■ **Written request**: Copy the entries below word for word, from the line with "Click the blue 34.77" to the line with "pyautogui.click(x=17, y=25)".

◆ ◆ ◆

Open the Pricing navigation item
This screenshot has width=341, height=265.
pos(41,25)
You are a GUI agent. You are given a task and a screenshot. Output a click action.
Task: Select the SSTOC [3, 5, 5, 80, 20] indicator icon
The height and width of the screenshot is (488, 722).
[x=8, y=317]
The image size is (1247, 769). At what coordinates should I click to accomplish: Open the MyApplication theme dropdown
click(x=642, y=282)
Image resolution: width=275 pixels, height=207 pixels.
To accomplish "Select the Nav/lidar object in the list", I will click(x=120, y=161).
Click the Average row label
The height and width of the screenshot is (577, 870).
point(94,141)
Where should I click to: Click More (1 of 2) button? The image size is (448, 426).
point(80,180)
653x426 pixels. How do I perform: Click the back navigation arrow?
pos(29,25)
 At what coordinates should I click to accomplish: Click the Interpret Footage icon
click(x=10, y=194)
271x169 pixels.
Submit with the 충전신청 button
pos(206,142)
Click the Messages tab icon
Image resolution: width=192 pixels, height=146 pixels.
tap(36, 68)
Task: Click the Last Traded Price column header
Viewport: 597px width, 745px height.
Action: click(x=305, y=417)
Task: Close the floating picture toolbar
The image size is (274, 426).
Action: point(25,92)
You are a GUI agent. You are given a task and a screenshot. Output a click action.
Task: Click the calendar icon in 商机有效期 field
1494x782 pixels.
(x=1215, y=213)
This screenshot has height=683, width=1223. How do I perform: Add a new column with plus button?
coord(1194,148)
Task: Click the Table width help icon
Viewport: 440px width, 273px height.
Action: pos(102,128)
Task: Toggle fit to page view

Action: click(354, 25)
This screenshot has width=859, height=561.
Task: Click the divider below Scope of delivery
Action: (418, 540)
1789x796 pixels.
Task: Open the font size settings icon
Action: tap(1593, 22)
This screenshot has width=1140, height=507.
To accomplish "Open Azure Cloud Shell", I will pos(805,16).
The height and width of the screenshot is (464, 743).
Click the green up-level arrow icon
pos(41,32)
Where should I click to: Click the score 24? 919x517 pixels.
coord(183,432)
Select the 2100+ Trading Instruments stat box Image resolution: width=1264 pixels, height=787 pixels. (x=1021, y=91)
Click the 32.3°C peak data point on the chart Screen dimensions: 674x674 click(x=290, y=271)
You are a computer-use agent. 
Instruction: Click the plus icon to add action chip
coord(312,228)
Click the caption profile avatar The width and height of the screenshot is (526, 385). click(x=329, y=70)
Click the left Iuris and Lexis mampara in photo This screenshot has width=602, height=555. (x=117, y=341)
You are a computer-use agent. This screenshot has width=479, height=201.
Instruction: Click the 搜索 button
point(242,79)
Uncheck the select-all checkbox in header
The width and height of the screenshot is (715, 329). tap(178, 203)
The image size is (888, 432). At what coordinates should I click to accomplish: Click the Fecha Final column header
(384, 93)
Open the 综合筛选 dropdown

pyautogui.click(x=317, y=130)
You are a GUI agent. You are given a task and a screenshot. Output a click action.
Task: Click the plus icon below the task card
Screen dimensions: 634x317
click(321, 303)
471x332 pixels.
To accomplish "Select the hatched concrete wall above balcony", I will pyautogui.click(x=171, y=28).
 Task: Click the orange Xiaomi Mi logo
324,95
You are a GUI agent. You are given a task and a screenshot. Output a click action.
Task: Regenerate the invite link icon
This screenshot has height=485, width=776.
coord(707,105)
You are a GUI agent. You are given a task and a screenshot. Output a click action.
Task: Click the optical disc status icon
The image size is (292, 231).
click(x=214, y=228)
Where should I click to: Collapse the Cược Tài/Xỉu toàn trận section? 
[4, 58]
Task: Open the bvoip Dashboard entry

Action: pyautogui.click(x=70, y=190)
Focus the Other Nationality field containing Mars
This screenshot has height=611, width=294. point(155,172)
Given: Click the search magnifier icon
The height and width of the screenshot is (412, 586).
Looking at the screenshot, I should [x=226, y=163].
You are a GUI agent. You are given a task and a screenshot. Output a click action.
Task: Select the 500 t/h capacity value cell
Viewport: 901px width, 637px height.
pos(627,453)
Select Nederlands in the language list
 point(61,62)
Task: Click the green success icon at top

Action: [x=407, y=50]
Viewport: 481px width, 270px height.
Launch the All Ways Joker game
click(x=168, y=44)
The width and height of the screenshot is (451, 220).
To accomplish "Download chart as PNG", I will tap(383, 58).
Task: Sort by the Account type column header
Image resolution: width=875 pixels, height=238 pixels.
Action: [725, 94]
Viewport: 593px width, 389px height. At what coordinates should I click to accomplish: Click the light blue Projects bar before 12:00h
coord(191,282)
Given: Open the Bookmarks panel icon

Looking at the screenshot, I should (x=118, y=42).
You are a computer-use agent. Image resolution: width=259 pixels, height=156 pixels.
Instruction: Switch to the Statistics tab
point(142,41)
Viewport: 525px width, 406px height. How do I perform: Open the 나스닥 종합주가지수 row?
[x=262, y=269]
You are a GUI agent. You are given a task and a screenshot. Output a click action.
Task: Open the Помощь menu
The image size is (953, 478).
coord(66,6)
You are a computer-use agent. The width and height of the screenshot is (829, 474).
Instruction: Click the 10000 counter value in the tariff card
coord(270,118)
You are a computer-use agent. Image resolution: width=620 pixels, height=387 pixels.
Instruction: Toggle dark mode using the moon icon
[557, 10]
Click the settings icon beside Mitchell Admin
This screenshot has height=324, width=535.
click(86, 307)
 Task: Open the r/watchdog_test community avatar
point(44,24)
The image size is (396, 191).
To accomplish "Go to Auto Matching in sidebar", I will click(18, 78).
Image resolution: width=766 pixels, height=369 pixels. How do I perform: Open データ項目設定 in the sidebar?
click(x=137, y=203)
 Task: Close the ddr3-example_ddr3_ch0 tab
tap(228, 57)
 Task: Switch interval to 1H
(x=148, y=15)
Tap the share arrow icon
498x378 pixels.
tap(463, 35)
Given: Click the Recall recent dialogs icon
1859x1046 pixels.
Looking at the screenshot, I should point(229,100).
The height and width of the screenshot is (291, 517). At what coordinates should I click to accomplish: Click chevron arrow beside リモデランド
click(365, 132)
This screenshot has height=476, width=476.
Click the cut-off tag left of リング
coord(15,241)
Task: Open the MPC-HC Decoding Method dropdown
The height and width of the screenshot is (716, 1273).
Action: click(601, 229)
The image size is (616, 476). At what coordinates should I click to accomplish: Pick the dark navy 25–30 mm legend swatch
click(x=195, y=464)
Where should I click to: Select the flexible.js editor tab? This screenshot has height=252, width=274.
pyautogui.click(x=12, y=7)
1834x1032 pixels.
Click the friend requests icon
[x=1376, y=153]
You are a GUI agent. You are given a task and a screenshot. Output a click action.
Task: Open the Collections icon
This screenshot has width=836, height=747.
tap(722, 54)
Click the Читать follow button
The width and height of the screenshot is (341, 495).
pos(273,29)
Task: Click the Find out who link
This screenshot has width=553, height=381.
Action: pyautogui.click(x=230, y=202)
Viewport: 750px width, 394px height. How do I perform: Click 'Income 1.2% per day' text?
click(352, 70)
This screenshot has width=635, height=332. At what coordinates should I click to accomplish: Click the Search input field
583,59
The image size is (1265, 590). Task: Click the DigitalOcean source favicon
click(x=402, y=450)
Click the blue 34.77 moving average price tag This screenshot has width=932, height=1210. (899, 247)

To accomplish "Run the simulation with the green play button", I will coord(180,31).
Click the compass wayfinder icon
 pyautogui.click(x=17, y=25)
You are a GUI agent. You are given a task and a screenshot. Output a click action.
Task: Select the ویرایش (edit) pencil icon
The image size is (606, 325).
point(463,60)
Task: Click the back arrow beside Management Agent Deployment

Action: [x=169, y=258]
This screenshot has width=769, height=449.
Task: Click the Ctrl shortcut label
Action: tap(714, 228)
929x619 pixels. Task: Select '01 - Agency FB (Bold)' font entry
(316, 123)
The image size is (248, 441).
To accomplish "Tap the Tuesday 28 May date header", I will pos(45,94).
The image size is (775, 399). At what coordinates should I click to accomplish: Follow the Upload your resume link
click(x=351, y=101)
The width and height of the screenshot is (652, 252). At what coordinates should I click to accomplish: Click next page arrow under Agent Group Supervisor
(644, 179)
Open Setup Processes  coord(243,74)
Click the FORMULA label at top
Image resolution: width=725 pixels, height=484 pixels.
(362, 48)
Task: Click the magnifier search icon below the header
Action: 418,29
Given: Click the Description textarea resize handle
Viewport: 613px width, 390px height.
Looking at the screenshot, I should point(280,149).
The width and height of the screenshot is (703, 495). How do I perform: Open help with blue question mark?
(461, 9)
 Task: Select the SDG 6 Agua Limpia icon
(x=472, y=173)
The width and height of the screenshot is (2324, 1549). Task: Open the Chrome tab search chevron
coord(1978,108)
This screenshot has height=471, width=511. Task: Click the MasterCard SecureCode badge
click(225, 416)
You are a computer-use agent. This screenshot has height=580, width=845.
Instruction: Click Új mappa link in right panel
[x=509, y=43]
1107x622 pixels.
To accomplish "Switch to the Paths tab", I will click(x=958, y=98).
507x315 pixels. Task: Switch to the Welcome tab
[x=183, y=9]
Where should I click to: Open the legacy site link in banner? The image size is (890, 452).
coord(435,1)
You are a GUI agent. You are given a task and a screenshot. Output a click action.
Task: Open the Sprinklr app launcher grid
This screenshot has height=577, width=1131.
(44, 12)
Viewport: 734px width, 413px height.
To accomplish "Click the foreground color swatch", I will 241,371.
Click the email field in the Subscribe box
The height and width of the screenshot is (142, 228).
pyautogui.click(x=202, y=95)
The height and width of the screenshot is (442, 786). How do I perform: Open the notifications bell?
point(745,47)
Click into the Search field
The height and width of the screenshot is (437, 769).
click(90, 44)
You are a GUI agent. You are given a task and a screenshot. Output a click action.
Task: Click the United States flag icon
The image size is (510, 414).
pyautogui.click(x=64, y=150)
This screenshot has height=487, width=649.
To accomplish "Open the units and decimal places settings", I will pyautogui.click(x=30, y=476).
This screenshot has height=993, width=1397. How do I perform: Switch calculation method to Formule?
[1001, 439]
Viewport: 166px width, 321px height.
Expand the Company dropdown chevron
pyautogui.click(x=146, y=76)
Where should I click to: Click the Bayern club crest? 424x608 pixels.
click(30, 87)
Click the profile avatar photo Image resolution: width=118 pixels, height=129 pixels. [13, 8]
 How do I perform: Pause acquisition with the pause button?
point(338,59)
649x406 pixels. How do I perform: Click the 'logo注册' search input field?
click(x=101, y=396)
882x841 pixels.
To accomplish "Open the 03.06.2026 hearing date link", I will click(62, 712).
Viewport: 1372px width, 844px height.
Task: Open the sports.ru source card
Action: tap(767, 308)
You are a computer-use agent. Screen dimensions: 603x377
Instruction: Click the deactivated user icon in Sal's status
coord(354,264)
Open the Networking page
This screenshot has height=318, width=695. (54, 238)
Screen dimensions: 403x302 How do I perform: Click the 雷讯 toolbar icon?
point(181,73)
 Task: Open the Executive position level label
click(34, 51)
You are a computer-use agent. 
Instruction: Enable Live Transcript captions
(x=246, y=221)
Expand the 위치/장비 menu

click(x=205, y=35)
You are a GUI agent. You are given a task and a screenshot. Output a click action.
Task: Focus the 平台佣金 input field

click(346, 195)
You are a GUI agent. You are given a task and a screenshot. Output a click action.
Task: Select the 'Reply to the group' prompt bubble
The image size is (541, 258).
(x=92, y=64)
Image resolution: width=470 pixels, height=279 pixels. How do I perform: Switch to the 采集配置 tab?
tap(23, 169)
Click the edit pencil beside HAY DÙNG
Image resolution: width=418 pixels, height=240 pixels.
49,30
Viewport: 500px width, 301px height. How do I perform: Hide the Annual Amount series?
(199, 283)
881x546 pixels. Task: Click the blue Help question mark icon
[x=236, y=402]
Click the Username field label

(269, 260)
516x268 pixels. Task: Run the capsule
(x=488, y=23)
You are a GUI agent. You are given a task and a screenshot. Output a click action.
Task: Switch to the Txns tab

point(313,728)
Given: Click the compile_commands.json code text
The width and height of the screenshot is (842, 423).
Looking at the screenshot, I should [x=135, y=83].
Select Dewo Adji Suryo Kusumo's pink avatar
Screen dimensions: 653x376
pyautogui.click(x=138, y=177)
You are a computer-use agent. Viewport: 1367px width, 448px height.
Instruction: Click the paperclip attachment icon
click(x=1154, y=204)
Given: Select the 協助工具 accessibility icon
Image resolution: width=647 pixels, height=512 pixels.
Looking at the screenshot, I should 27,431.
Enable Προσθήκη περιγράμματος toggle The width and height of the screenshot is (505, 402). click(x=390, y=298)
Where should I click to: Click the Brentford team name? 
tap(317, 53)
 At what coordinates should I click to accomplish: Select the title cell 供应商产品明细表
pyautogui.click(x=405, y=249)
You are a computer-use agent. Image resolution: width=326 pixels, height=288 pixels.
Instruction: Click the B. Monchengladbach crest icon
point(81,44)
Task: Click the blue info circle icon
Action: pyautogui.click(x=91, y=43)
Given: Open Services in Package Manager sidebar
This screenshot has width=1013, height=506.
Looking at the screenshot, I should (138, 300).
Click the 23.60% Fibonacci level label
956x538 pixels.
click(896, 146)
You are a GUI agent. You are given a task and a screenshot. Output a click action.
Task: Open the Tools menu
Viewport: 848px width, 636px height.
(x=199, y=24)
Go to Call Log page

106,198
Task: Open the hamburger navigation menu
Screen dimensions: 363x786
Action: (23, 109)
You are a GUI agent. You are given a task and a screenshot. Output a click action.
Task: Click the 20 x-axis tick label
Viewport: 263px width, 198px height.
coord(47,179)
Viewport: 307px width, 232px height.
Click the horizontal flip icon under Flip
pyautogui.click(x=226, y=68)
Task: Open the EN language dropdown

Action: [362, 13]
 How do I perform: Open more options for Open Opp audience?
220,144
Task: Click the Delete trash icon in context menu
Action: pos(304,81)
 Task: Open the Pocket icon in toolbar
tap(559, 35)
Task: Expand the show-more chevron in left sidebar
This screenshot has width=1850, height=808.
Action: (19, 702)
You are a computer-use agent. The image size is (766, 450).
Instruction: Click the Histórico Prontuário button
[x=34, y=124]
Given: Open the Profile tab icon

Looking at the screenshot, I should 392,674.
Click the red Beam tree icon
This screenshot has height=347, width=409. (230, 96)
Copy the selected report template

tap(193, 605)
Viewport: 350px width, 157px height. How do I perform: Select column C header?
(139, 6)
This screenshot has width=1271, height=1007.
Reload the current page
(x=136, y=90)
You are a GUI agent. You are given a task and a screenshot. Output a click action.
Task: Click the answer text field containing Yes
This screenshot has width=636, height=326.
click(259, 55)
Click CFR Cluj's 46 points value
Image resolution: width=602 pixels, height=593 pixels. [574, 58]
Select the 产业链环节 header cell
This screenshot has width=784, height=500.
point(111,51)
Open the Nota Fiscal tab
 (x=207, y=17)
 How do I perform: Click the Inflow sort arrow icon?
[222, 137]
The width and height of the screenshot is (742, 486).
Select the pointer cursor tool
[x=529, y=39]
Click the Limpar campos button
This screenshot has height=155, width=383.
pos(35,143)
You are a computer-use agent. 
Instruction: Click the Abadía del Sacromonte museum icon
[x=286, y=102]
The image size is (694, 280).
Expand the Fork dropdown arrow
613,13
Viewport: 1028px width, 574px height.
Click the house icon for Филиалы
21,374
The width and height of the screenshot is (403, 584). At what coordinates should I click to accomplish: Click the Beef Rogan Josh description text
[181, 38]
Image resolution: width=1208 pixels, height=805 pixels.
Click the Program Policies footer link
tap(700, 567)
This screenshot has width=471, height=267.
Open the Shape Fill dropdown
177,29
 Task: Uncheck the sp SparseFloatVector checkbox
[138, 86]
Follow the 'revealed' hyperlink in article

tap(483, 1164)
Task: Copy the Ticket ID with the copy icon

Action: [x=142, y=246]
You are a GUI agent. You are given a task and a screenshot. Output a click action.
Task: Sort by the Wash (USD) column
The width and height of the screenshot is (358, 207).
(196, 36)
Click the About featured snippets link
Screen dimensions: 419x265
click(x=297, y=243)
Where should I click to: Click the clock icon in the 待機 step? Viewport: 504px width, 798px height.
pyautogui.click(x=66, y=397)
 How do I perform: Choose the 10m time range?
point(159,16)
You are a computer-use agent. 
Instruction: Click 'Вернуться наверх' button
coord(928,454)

◆ ◆ ◆

■ **Reply**:
Click the blue 34.77 moving average price tag This screenshot has width=932, height=1210. (899, 247)

To accomplish "Run the simulation with the green play button", I will coord(180,31).
Click the compass wayfinder icon
 pyautogui.click(x=17, y=25)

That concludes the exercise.